Problem requirements: Continue the abstract below on how heart failure and tumors interact, starting right after its statement of aims.

Text block:
=-=-=
The interaction between heart failure and tumor

T. Wang (Berlin)1, R. M. Dörk (Berlin)2, S. Fu (Berlin)3, J. Jamal El-Din (Berlin)2, Z. Wei (Berlin)2, D. Kunkel (Berlin)4, U. Landmesser (Berlin)5, G. Schiattarella (Berlin)6, C. Oeing (Berlin)7
1Berlin, Deutschland; 2Charité Universitätsmedizin Berlin Max Rubner Center for Cardiovascular Metabolic Renal Research Berlin, Deutschland; 3Charité - Universitätsmedizin Berlin Kardiologie, Leitung / Mittelallee 11 / 2. Stock Berlin, Deutschland; 4Charité - Universitätsmedizin Berlin Berlin, Deutschland; 5Deutsches Herzzentrum der Charite (DHZC) Klinik für Kardiologie, Angiologie und Intensivmedizin Berlin, Deutschland; 6Charité - Universitätsmedizin Berlin CCR Center for Cardiovascular Research Berlin, Deutschland; 7Deutsches Herzzentrum der Charite (DHZC) Klinik für Kardiologie, Angiologie und Intensivmedizin | CBF Berlin, Deutschland
Background: Clinical studies indicate that heart failure (HF) patients have a higher risk of developing cancer than patients without HF, especially lung cancer. On the other hand, cancer cachexia can contribute to cardiac remodelling. Mechanistically, this bidirectional interaction between HF and cancer is not yet fully understood.
Aims: This study aims to investigate the mechanisms of how HF promotes tumor progression, and how tumor can exacerbate HF.
=-=-=
Available data:
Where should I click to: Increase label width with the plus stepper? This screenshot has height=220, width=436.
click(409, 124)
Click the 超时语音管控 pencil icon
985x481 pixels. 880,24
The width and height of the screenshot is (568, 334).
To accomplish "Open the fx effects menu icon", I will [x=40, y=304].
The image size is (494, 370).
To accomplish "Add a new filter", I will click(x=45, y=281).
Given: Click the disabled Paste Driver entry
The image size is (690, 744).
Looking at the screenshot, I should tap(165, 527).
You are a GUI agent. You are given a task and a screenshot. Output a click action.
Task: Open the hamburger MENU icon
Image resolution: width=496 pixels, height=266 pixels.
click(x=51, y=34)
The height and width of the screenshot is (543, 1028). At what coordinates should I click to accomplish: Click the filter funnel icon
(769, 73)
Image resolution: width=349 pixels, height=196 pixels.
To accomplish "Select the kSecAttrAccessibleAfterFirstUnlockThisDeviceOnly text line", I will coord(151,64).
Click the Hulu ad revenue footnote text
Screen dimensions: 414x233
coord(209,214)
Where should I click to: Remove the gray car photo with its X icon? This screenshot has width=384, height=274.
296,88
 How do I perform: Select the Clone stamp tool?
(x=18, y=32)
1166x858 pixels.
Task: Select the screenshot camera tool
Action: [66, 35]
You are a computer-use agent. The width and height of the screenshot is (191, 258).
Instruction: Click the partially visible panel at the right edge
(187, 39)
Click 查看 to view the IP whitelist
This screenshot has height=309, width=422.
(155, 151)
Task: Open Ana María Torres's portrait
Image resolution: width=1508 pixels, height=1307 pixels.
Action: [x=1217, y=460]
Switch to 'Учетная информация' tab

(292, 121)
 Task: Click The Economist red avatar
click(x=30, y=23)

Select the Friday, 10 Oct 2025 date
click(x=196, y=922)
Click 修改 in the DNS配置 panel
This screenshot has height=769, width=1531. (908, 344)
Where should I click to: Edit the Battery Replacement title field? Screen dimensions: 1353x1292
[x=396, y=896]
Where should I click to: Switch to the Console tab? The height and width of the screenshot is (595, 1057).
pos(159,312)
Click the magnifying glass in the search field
=-=-=
Exercise output:
Methods: Male C57BL/6N mice were used to induce HF with preserved ejection fraction (HFpEF) by feeding high-fat diet and 0.5g/L L-NAME for 15 weeks. For HF with reduced EF (HFrEF) transaortic constriction (TAC) was performed. 0.5×106 Lewis Lung Cancer (LLC) cells suspended in 100μL of PBS were injected subcutaneously into the right flank vs. PBS alone. Mice were sacrificed 3 weeks after LLC (or PBS) injection (Fig. 1A and 2A). Cardiac function was evaluated using echocardiography. Immune cell infiltration in the heart and tumor was analysed by flow cytometry.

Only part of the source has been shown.